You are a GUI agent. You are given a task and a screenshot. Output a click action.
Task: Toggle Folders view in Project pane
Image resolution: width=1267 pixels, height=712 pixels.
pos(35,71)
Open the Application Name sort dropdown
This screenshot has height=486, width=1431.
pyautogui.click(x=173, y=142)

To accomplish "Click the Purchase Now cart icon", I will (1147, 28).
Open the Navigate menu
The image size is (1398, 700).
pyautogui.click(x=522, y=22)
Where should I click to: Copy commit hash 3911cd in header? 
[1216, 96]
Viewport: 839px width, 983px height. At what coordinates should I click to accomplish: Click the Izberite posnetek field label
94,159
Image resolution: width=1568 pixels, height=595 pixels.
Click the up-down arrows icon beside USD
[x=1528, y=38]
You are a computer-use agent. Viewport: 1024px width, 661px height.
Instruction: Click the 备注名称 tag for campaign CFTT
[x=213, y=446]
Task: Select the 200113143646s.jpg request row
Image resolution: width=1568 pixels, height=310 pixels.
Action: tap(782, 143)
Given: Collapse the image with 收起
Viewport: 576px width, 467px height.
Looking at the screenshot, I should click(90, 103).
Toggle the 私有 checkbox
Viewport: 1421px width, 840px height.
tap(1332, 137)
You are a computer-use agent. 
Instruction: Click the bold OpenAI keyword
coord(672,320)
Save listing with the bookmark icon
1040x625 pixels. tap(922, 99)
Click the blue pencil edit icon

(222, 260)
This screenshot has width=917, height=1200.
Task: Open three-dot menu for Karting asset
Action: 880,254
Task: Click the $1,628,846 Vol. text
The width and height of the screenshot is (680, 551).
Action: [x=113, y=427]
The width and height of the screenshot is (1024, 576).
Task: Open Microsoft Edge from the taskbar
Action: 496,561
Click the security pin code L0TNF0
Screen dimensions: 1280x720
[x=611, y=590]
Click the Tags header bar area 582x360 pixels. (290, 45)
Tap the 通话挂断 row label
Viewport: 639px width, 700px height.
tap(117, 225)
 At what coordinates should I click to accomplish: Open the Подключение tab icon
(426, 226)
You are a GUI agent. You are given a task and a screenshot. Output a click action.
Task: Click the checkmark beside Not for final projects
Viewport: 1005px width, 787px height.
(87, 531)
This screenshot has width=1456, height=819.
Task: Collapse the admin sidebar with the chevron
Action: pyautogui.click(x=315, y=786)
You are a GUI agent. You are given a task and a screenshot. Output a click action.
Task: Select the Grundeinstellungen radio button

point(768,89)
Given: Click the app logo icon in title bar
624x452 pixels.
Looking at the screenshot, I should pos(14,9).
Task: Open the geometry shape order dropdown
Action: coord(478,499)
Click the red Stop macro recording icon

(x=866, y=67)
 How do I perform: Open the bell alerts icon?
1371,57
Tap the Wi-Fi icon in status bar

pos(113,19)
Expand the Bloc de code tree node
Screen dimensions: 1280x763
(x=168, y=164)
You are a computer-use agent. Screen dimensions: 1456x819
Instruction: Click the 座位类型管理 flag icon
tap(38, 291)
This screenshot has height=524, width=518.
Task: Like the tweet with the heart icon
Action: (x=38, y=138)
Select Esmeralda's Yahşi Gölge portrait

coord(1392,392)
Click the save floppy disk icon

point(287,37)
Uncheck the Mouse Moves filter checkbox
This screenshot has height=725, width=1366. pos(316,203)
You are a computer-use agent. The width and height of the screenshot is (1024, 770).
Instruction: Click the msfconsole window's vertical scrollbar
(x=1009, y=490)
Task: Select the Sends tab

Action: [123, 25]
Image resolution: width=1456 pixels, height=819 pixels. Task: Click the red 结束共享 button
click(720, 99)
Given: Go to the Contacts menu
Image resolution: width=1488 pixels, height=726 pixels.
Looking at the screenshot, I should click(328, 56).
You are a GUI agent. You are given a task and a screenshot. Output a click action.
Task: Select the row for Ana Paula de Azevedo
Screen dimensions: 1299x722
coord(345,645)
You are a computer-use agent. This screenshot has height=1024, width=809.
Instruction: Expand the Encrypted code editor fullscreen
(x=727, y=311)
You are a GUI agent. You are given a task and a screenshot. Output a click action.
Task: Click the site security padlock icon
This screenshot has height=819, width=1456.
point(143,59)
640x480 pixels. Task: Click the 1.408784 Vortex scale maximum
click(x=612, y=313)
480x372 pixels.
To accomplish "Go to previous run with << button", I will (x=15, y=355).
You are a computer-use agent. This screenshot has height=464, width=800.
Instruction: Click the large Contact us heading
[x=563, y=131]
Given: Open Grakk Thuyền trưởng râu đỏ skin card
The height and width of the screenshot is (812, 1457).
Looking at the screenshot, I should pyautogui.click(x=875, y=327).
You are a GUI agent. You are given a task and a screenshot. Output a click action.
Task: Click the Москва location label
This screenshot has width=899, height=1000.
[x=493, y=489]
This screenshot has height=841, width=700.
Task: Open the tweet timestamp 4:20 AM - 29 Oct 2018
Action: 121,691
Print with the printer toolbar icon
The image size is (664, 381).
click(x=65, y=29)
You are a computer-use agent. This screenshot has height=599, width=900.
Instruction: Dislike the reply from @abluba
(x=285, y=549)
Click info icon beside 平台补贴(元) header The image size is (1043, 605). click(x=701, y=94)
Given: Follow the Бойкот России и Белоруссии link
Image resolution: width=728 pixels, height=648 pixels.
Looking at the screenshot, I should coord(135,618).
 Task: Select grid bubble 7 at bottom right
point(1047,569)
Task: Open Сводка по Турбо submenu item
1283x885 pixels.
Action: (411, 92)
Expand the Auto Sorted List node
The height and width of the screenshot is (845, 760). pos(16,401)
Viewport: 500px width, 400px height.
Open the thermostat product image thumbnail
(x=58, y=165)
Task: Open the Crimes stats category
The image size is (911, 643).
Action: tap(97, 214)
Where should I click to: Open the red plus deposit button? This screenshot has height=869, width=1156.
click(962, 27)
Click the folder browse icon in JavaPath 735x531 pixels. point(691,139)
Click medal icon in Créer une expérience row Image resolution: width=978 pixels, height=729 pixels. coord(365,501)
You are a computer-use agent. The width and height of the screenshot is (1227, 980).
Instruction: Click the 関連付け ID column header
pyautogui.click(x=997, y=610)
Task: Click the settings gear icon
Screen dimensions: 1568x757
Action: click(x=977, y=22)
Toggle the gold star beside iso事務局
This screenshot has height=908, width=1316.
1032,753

WORK TO BE COMPLETED - Reproduce all of the data above word for word, line by line.

REPLY TO THE TASK -
You are a GUI agent. You are given a task and a screenshot. Output a click action.
Task: Toggle Folders view in Project pane
Image resolution: width=1267 pixels, height=712 pixels.
pos(35,71)
Open the Application Name sort dropdown
This screenshot has height=486, width=1431.
pyautogui.click(x=173, y=142)

To accomplish "Click the Purchase Now cart icon", I will (1147, 28).
Open the Navigate menu
The image size is (1398, 700).
pyautogui.click(x=522, y=22)
Where should I click to: Copy commit hash 3911cd in header? 
[1216, 96]
Viewport: 839px width, 983px height. At what coordinates should I click to accomplish: Click the Izberite posnetek field label
94,159
Image resolution: width=1568 pixels, height=595 pixels.
Click the up-down arrows icon beside USD
[x=1528, y=38]
You are a computer-use agent. Viewport: 1024px width, 661px height.
Instruction: Click the 备注名称 tag for campaign CFTT
[x=213, y=446]
Task: Select the 200113143646s.jpg request row
Image resolution: width=1568 pixels, height=310 pixels.
Action: tap(782, 143)
Given: Collapse the image with 收起
Viewport: 576px width, 467px height.
Looking at the screenshot, I should click(90, 103).
Toggle the 私有 checkbox
Viewport: 1421px width, 840px height.
tap(1332, 137)
You are a computer-use agent. 
Instruction: Click the bold OpenAI keyword
coord(672,320)
Save listing with the bookmark icon
1040x625 pixels. tap(922, 99)
Click the blue pencil edit icon

(222, 260)
This screenshot has width=917, height=1200.
Task: Open three-dot menu for Karting asset
Action: 880,254
Task: Click the $1,628,846 Vol. text
The width and height of the screenshot is (680, 551).
Action: [x=113, y=427]
The width and height of the screenshot is (1024, 576).
Task: Open Microsoft Edge from the taskbar
Action: 496,561
Click the security pin code L0TNF0
Screen dimensions: 1280x720
[x=611, y=590]
Click the Tags header bar area 582x360 pixels. (290, 45)
Tap the 通话挂断 row label
Viewport: 639px width, 700px height.
tap(117, 225)
 At what coordinates should I click to accomplish: Open the Подключение tab icon
(426, 226)
You are a GUI agent. You are given a task and a screenshot. Output a click action.
Task: Click the checkmark beside Not for final projects
Viewport: 1005px width, 787px height.
(87, 531)
This screenshot has width=1456, height=819.
Task: Collapse the admin sidebar with the chevron
Action: pyautogui.click(x=315, y=786)
You are a GUI agent. You are given a task and a screenshot. Output a click action.
Task: Select the Grundeinstellungen radio button

point(768,89)
Given: Click the app logo icon in title bar
624x452 pixels.
Looking at the screenshot, I should pos(14,9).
Task: Open the geometry shape order dropdown
Action: coord(478,499)
Click the red Stop macro recording icon

(x=866, y=67)
 How do I perform: Open the bell alerts icon?
1371,57
Tap the Wi-Fi icon in status bar

pos(113,19)
Expand the Bloc de code tree node
Screen dimensions: 1280x763
(x=168, y=164)
You are a computer-use agent. Screen dimensions: 1456x819
Instruction: Click the 座位类型管理 flag icon
tap(38, 291)
This screenshot has height=524, width=518.
Task: Like the tweet with the heart icon
Action: (x=38, y=138)
Select Esmeralda's Yahşi Gölge portrait

coord(1392,392)
Click the save floppy disk icon

point(287,37)
Uncheck the Mouse Moves filter checkbox
This screenshot has height=725, width=1366. pos(316,203)
You are a computer-use agent. The width and height of the screenshot is (1024, 770).
Instruction: Click the msfconsole window's vertical scrollbar
(x=1009, y=490)
Task: Select the Sends tab

Action: [123, 25]
Image resolution: width=1456 pixels, height=819 pixels. Task: Click the red 结束共享 button
click(720, 99)
Given: Go to the Contacts menu
Image resolution: width=1488 pixels, height=726 pixels.
Looking at the screenshot, I should click(328, 56).
You are a GUI agent. You are given a task and a screenshot. Output a click action.
Task: Select the row for Ana Paula de Azevedo
Screen dimensions: 1299x722
coord(345,645)
You are a computer-use agent. This screenshot has height=1024, width=809.
Instruction: Expand the Encrypted code editor fullscreen
(x=727, y=311)
You are a GUI agent. You are given a task and a screenshot. Output a click action.
Task: Click the site security padlock icon
This screenshot has height=819, width=1456.
point(143,59)
640x480 pixels. Task: Click the 1.408784 Vortex scale maximum
click(x=612, y=313)
480x372 pixels.
To accomplish "Go to previous run with << button", I will (x=15, y=355).
You are a computer-use agent. This screenshot has height=464, width=800.
Instruction: Click the large Contact us heading
[x=563, y=131]
Given: Open Grakk Thuyền trưởng râu đỏ skin card
The height and width of the screenshot is (812, 1457).
Looking at the screenshot, I should pyautogui.click(x=875, y=327).
You are a GUI agent. You are given a task and a screenshot. Output a click action.
Task: Click the Москва location label
This screenshot has width=899, height=1000.
[x=493, y=489]
This screenshot has height=841, width=700.
Task: Open the tweet timestamp 4:20 AM - 29 Oct 2018
Action: 121,691
Print with the printer toolbar icon
The image size is (664, 381).
click(x=65, y=29)
You are a computer-use agent. This screenshot has height=599, width=900.
Instruction: Dislike the reply from @abluba
(x=285, y=549)
Click info icon beside 平台补贴(元) header The image size is (1043, 605). click(x=701, y=94)
Given: Follow the Бойкот России и Белоруссии link
Image resolution: width=728 pixels, height=648 pixels.
Looking at the screenshot, I should coord(135,618).
 Task: Select grid bubble 7 at bottom right
point(1047,569)
Task: Open Сводка по Турбо submenu item
1283x885 pixels.
Action: (411, 92)
Expand the Auto Sorted List node
The height and width of the screenshot is (845, 760). pos(16,401)
Viewport: 500px width, 400px height.
Open the thermostat product image thumbnail
(x=58, y=165)
Task: Open the Crimes stats category
The image size is (911, 643).
Action: tap(97, 214)
Where should I click to: Open the red plus deposit button? This screenshot has height=869, width=1156.
click(962, 27)
Click the folder browse icon in JavaPath 735x531 pixels. point(691,139)
Click medal icon in Créer une expérience row Image resolution: width=978 pixels, height=729 pixels. coord(365,501)
You are a computer-use agent. The width and height of the screenshot is (1227, 980).
Instruction: Click the 関連付け ID column header
pyautogui.click(x=997, y=610)
Task: Click the settings gear icon
Screen dimensions: 1568x757
Action: click(x=977, y=22)
Toggle the gold star beside iso事務局
This screenshot has height=908, width=1316.
1032,753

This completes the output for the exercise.